Please list each line of the entries below that contains the word "section", copying every such line in full.

---------- Listed entries

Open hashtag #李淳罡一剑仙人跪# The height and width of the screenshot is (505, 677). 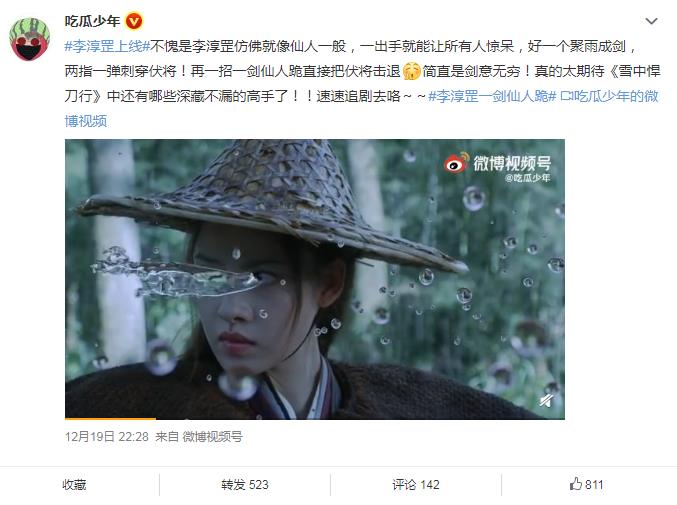492,96

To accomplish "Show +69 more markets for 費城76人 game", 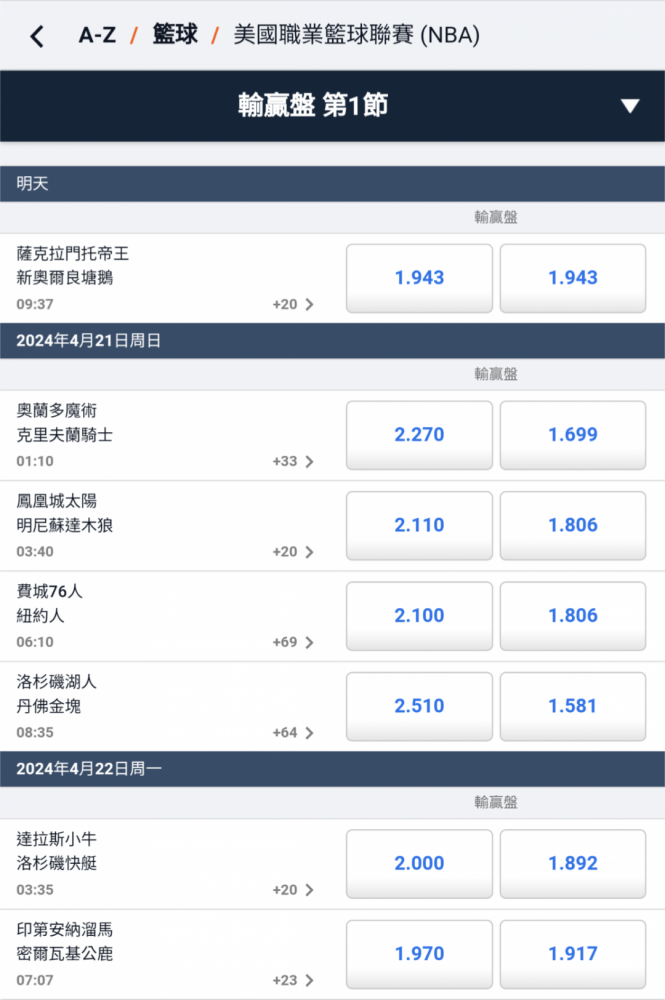I will [293, 642].
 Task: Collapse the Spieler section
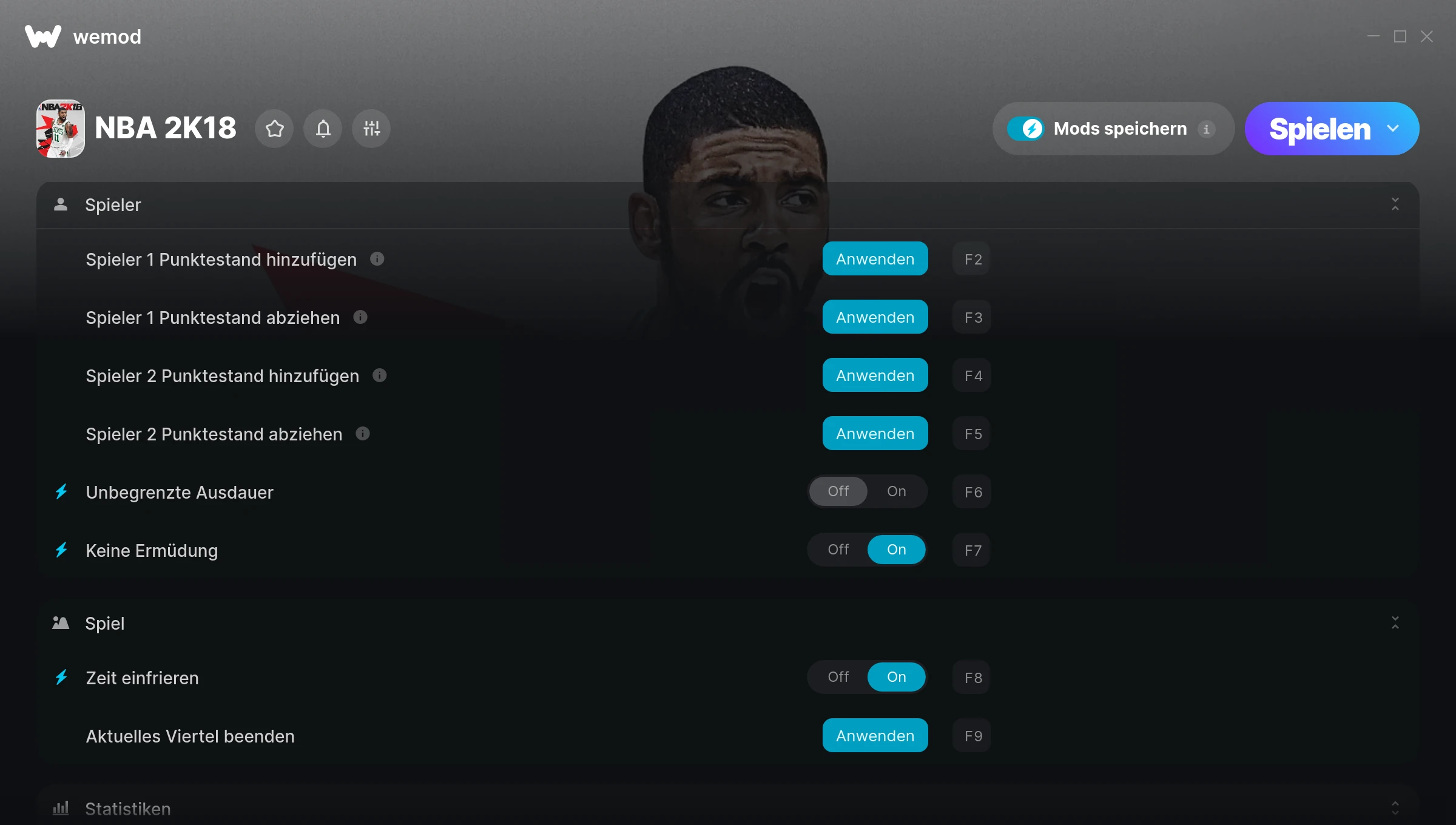pos(1395,204)
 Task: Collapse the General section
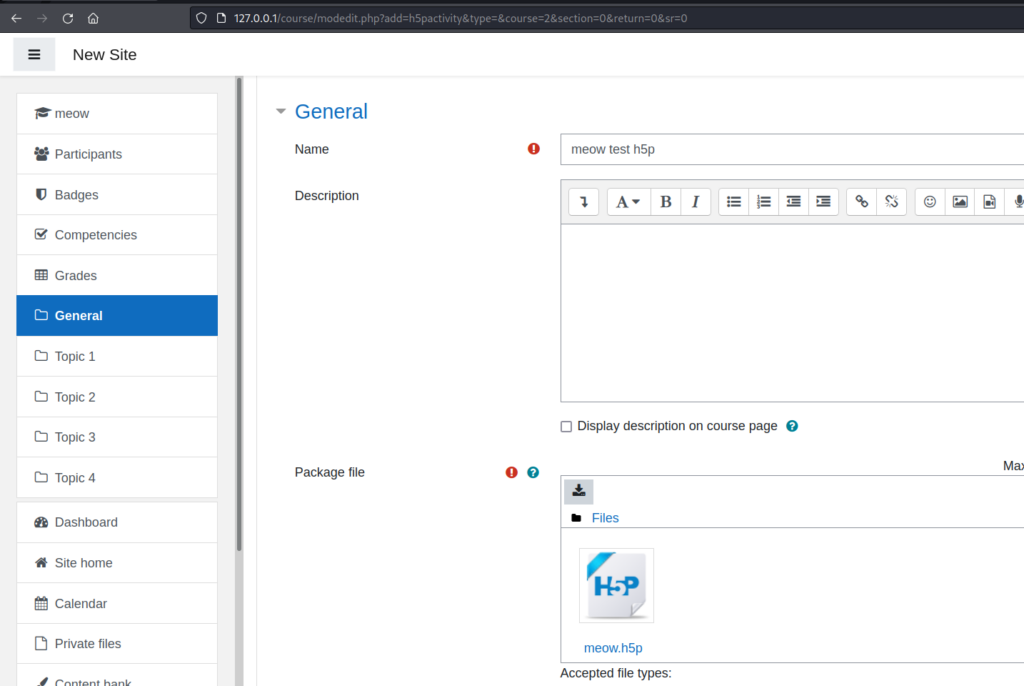[x=282, y=112]
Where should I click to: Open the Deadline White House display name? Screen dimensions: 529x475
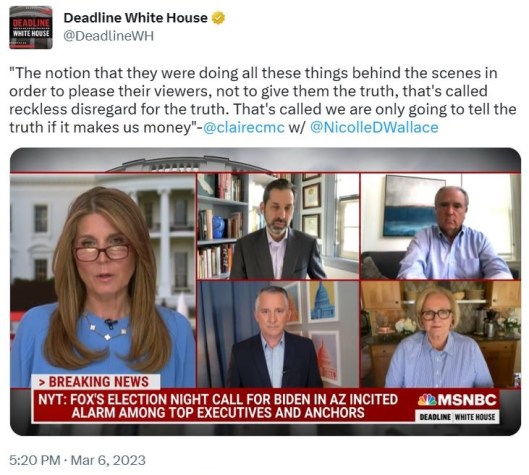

--------------------

The completed task:
 Task: Collapse the Spieler section
 Task: Collapse the General section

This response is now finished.